Dataset Analysis and Key Findings:
- Price Distribution: The car prices ranged from $0 to around $60,000, with the majority of cars priced below $20,000. The data revealed that there were some extremely low prices, which could indicate potential data entry errors or promotional pricing.
- Odometer Readings: Most cars had odometer readings under 150,000 miles, indicating that the dataset predominantly features cars with moderate usage. There were a few high-mileage cars, creating a right-skewed distribution.
- Year of Manufacture: Cars in the dataset were manufactured between the years 1900 and 2021, with a concentration around more recent years. The majority of cars were manufactured between 2000 and 2015.
Visualization Insights:
- Price vs. Mileage (Odometer): A scatter plot indicated a negative correlation between car price and odometer readings: as the mileage increased, the price generally decreased. However, there were exceptions, with some high-mileage cars priced higher than expected, potentially due to model-specific factors.
- Model Year vs. Price: A bar chart showed that more recent cars tend to have higher prices, as expected. The analysis indicated that the average price significantly drops for cars older than 10 years.
- Price Distribution for Popular Brands: By filtering car listings by brand, the analysis found that certain brands (e.g., luxury brands) maintained higher average prices even for older models. More budget-friendly brands had prices that depreciated more quickly over time.
Handling Missing Values and Outliers:
- Missing Values: Columns such as cylinders and is_4wd had missing values.

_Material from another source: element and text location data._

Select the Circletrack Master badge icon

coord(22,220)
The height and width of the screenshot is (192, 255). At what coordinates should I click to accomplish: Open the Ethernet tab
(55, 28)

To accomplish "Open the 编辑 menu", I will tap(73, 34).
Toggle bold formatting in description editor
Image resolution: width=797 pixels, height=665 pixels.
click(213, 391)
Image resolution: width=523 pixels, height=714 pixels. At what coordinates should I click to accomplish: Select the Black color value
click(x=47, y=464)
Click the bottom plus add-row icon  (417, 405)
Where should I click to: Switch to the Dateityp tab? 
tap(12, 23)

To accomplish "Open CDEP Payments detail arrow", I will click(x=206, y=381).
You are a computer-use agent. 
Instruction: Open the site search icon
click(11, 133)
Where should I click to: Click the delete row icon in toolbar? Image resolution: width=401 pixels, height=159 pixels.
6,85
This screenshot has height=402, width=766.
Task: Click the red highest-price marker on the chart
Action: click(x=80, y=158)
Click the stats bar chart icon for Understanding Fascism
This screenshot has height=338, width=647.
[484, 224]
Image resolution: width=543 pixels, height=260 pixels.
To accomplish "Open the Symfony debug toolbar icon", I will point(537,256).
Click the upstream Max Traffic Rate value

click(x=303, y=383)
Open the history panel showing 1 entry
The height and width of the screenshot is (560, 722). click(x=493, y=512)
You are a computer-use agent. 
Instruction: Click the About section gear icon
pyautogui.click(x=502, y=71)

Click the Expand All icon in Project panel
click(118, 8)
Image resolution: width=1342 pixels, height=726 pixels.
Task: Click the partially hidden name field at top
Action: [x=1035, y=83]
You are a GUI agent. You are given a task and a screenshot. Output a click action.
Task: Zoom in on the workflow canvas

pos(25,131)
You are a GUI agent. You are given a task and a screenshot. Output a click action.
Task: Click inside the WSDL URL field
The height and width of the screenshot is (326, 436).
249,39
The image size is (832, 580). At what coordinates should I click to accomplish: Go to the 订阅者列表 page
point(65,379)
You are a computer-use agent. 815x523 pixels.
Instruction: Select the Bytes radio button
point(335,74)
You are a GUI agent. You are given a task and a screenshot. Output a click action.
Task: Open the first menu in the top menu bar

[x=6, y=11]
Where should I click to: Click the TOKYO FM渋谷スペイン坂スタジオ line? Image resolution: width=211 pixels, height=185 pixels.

These were either filled with appropriate substitutes (e.g., mode of the column) or excluded from visualizations when necessary.
- Outlier Detection and Management: Extreme values in car prices (like cars listed at $0 or extremely high values) were treated as outliers. Their impact on statistical analysis and visualizations was examined, and filters were applied to improve data quality in charts.
Building Interactive Visualizations:
- The Streamlit app allowed users to explore the data by generating their own histograms and scatter plots. This interactive approach provided:
- Filtering Options: Users could filter based on specific criteria like model year or mileage to see tailored visualizations.
- Real-time Updates: Charts updated dynamically based on user input, making it easy to observe how different factors influence car prices and attributes.
Web App Deployment and User Experience:
- The app was deployed on Render, allowing users to interact with the car listings data in real-time. It provided a smooth experience for generating plots and understanding the data without requiring any programming knowledge.
- Checkbox controls were added as an alternative to buttons, enhancing the user experience by allowing multiple chart types to be generated seamlessly.
Data Analysis Skills:
- Efficiently handled a real-world dataset with missing values and extracted insights using descriptive statistics and visual exploration.
- Gained experience in creating interactive visualizations to communicate data findings effectively.
Streamlit Web Development:
- Developed skills in building an interactive web app to allow users to explore data through visualizations.
- Learned how to integrate data visualization libraries like plotly-express into a web framework.
Data Visualization:
- Developed a deeper understanding of how to create and customize different types of charts (e.g., histograms, scatter plots).
- Improved competency in presenting complex data in a user-friendly manner through an interactive interface.
URL for app on render: https://vehicles-pawu.onrender.com
-
Clone the Repository
git clone https://github.com/realdanizilla/vehicles.git -
Review the Jupyter Notebooks Explore the provided notebook to understand the data exploration process.
-
Execute the application Execute app.py to generate streamlit application
-
Deploy application Host the application on your preferred provider. This instance was deployed on render.com
-
Access application Use this link to access the application
-
Extract Insights Use the application to visualize vehicle data and analyze the price and related features.